## Work instruction
From the line containing "2012 (275, 1516)" to the final line of the material below, copy each line exactly, including both endpoints, and leave out all other lines.

## Data supplied
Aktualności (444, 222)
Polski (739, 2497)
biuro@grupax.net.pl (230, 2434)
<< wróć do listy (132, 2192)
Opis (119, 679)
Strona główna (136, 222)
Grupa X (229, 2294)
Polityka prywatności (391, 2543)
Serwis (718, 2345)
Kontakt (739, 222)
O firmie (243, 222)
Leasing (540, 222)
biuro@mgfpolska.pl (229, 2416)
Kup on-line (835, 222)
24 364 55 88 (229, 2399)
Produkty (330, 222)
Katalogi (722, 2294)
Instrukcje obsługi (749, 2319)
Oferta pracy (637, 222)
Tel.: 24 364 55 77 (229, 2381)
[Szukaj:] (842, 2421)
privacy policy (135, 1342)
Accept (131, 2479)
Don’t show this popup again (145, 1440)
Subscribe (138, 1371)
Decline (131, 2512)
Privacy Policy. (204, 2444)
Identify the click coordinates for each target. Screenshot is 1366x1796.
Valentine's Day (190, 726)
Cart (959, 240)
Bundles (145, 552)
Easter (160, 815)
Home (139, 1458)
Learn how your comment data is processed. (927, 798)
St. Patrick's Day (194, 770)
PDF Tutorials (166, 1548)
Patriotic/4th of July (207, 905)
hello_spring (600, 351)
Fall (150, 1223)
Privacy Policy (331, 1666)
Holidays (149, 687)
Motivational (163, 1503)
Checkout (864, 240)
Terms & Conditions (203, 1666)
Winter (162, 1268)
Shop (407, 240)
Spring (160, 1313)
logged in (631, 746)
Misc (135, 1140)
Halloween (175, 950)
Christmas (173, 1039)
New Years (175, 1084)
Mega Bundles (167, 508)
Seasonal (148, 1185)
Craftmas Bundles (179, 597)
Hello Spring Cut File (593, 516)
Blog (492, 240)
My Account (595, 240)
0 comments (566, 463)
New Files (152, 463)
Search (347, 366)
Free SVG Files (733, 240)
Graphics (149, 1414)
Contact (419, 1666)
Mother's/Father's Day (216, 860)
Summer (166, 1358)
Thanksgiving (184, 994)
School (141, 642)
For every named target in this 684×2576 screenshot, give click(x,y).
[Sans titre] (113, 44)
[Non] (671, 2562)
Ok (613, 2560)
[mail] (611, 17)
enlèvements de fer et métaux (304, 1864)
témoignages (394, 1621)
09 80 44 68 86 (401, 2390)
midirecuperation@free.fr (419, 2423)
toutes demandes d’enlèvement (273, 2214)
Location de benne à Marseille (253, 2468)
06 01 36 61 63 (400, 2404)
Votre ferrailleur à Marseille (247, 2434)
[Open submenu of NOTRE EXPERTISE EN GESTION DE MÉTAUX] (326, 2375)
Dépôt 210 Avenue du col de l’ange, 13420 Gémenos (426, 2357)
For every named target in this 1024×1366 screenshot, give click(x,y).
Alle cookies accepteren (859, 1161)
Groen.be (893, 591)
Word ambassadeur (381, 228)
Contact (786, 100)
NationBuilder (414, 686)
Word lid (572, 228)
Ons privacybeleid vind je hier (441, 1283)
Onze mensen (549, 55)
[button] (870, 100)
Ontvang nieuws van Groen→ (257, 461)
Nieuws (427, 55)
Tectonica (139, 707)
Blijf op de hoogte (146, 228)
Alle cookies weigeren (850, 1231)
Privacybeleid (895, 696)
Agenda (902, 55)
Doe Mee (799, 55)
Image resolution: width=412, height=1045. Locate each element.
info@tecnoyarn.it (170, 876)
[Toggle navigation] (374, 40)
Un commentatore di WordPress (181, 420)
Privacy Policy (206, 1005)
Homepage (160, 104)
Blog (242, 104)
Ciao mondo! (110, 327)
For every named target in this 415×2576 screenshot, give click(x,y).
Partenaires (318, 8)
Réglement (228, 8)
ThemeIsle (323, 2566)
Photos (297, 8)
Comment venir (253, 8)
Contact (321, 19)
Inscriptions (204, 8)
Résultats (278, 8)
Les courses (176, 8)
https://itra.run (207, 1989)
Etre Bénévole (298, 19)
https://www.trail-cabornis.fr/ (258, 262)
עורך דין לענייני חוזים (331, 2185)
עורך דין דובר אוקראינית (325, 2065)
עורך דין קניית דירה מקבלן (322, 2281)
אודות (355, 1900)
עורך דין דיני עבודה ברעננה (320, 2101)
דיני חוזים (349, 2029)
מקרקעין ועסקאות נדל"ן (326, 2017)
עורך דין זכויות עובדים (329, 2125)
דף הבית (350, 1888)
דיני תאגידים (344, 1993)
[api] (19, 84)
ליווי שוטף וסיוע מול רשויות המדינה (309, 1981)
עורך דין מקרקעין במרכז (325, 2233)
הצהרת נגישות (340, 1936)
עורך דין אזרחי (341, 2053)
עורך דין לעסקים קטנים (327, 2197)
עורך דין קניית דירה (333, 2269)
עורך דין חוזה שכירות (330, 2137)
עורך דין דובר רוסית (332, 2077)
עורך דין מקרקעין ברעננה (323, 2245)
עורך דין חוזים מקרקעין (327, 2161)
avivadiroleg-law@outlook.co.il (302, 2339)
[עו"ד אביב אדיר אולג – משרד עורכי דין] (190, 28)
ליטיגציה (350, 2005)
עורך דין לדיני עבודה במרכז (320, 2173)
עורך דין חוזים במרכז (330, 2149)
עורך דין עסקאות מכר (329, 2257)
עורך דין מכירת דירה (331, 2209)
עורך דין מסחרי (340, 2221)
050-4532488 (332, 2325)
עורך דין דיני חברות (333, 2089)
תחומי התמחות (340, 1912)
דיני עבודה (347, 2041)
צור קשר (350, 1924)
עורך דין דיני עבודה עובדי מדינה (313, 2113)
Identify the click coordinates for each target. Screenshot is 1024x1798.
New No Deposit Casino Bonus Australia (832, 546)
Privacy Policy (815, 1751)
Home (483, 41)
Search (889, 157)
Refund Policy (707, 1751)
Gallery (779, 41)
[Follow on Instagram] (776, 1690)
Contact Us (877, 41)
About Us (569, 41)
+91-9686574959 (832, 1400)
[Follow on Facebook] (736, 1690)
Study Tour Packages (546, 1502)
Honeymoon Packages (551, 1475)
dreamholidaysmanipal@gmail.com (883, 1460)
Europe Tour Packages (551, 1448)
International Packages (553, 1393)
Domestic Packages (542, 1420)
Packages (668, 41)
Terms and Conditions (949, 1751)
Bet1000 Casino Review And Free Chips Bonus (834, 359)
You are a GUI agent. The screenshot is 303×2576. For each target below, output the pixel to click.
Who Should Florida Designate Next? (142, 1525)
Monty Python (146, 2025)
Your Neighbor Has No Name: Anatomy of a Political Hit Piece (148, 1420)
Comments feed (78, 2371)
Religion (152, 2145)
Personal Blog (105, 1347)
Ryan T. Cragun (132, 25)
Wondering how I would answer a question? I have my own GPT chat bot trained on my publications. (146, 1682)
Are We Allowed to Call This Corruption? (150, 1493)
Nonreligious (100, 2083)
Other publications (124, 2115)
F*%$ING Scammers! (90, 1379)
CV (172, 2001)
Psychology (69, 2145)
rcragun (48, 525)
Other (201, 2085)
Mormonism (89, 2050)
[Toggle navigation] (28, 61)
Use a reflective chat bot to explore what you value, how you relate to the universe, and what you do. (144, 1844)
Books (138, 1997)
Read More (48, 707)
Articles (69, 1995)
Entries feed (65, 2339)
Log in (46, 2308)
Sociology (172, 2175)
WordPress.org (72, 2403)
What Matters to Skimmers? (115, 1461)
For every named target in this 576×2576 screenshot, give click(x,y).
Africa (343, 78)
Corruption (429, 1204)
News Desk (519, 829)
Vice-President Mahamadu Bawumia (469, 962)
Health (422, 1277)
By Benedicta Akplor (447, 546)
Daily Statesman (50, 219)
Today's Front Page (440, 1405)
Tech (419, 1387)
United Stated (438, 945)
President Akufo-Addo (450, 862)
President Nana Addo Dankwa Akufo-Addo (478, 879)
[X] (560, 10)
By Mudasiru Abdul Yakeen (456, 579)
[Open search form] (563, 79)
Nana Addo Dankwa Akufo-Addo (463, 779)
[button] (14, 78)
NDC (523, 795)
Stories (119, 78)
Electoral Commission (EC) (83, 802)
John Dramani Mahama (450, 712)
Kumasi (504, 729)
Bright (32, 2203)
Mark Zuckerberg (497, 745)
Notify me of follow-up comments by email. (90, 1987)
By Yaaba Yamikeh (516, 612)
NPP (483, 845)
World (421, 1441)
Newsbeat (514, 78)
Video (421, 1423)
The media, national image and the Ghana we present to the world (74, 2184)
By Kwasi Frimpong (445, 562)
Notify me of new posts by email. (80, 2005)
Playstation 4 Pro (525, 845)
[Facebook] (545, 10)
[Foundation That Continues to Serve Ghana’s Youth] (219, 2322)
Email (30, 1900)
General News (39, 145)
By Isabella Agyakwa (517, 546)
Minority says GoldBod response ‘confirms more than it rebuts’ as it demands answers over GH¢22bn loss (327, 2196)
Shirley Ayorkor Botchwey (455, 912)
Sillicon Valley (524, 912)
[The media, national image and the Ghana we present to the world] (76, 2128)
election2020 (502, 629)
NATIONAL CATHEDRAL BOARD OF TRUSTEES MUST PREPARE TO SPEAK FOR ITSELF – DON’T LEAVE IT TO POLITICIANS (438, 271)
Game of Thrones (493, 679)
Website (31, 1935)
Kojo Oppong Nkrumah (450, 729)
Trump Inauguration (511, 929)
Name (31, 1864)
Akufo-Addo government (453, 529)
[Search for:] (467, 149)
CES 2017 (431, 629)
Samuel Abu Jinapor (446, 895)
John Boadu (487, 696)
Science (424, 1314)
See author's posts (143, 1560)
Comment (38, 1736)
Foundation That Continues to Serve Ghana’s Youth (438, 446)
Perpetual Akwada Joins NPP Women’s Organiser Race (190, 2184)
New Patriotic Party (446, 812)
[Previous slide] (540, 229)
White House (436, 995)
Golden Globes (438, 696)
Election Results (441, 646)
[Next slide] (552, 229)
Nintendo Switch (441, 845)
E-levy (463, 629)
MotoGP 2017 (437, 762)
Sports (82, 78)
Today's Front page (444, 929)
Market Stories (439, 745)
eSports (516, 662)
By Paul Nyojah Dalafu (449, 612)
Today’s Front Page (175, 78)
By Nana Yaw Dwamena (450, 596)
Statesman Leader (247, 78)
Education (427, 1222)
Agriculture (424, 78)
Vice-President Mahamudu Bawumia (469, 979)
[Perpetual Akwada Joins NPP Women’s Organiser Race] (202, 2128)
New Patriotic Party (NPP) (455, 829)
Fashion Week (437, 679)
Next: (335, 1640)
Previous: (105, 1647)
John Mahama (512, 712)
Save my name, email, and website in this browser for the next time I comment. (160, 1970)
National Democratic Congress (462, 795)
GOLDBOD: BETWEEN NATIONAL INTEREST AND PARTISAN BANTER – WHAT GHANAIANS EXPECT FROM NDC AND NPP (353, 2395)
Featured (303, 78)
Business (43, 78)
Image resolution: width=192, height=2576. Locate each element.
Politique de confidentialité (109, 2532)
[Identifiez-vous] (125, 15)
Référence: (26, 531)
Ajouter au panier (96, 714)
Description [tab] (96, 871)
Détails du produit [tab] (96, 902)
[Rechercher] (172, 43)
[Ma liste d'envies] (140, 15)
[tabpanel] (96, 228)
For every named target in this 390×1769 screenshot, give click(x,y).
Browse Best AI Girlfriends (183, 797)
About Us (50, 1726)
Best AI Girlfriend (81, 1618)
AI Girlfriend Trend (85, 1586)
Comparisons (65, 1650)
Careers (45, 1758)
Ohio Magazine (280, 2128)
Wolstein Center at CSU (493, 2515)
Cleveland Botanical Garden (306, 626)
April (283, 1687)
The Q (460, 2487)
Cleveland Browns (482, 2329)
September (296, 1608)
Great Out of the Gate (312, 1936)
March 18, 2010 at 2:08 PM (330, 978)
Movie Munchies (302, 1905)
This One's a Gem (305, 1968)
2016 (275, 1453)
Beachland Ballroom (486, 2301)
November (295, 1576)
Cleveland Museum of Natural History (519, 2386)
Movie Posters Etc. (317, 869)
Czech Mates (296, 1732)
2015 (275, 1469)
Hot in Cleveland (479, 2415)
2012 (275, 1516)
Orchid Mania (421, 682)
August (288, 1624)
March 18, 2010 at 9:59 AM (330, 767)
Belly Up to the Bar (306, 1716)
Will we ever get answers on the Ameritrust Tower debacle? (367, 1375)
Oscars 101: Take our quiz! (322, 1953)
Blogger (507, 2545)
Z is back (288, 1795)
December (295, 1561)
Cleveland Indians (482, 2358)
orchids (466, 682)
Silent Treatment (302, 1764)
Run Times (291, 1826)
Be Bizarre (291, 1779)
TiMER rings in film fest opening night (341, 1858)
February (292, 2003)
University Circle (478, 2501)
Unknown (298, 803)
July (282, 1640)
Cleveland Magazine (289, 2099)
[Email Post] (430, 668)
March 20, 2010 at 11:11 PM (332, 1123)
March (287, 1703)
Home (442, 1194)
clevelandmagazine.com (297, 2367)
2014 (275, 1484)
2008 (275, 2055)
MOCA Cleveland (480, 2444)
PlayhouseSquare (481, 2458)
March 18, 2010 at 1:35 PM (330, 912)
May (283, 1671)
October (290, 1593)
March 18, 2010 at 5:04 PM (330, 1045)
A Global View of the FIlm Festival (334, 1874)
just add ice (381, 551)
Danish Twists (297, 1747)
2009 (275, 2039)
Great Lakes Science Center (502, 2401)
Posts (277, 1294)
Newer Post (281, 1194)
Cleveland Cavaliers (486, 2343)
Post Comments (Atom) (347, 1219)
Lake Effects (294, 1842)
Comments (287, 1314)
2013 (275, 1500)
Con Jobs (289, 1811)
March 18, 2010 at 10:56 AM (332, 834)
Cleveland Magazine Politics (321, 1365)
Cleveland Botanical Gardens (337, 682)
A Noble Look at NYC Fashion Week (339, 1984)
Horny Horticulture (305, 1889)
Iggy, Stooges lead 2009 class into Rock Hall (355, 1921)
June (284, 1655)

## Solved problem
2012 (275, 1516)
Orchid Mania (421, 682)
August (288, 1624)
March 18, 2010 at 9:59 AM (330, 767)
Belly Up to the Bar (306, 1716)
Will we ever get answers on the Ameritrust Tower debacle? (367, 1375)
Oscars 101: Take our quiz! (322, 1953)
Blogger (507, 2545)
Z is back (288, 1795)
December (295, 1561)
Cleveland Indians (482, 2358)
orchids (466, 682)
Silent Treatment (302, 1764)
Run Times (291, 1826)
Be Bizarre (291, 1779)
TiMER rings in film fest opening night (341, 1858)
February (292, 2003)
University Circle (478, 2501)
Unknown (298, 803)
July (282, 1640)
Cleveland Magazine (289, 2099)
[Email Post] (430, 668)
March 20, 2010 at 11:11 PM (332, 1123)
March (287, 1703)
Home (442, 1194)
clevelandmagazine.com (297, 2367)
2014 (275, 1484)
2008 (275, 2055)
MOCA Cleveland (480, 2444)
PlayhouseSquare (481, 2458)
March 18, 2010 at 1:35 PM (330, 912)
May (283, 1671)
October (290, 1593)
March 18, 2010 at 5:04 PM (330, 1045)
A Global View of the FIlm Festival (334, 1874)
just add ice (381, 551)
Danish Twists (297, 1747)
2009 (275, 2039)
Great Lakes Science Center (502, 2401)
Posts (277, 1294)
Newer Post (281, 1194)
Cleveland Cavaliers (486, 2343)
Post Comments (Atom) (347, 1219)
Lake Effects (294, 1842)
Comments (287, 1314)
2013 (275, 1500)
Con Jobs (289, 1811)
March 18, 2010 at 10:56 AM (332, 834)
Cleveland Magazine Politics (321, 1365)
Cleveland Botanical Gardens (337, 682)
A Noble Look at NYC Fashion Week (339, 1984)
Horny Horticulture (305, 1889)
Iggy, Stooges lead 2009 class into Rock Hall (355, 1921)
June (284, 1655)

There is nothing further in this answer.